:: What to work on ::
From the entries, copy out every line in which the word "will" is found.

==== Provided information

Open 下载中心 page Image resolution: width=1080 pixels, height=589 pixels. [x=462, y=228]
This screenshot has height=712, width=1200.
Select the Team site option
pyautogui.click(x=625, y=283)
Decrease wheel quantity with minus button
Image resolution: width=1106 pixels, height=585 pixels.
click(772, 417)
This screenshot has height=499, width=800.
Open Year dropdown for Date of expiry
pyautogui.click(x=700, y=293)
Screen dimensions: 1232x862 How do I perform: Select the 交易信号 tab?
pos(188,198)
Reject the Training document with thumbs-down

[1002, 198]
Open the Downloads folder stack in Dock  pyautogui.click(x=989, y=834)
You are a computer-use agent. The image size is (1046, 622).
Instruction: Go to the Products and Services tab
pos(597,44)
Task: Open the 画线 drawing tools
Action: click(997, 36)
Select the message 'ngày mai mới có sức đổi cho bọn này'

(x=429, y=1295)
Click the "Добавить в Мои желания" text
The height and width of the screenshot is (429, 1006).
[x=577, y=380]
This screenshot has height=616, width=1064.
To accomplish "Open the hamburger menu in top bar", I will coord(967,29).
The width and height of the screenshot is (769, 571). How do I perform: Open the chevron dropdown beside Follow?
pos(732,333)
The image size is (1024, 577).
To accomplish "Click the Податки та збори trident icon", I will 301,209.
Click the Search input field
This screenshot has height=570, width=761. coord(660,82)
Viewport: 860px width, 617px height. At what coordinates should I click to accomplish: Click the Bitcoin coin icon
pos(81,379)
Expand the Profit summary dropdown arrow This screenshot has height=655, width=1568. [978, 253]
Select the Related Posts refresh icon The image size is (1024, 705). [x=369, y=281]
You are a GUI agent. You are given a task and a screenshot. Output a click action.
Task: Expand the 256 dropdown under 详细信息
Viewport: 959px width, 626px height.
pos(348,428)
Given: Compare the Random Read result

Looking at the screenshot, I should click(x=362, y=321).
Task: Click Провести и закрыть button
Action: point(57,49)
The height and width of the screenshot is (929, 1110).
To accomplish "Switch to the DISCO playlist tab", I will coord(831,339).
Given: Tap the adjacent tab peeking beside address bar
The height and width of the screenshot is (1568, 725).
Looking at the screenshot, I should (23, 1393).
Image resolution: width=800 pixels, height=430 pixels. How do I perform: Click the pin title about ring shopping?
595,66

========

:: Response to this exercise ::
To accomplish "Open the hamburger menu in top bar", I will coord(967,29).
To accomplish "Click the Податки та збори trident icon", I will 301,209.
To accomplish "Switch to the DISCO playlist tab", I will coord(831,339).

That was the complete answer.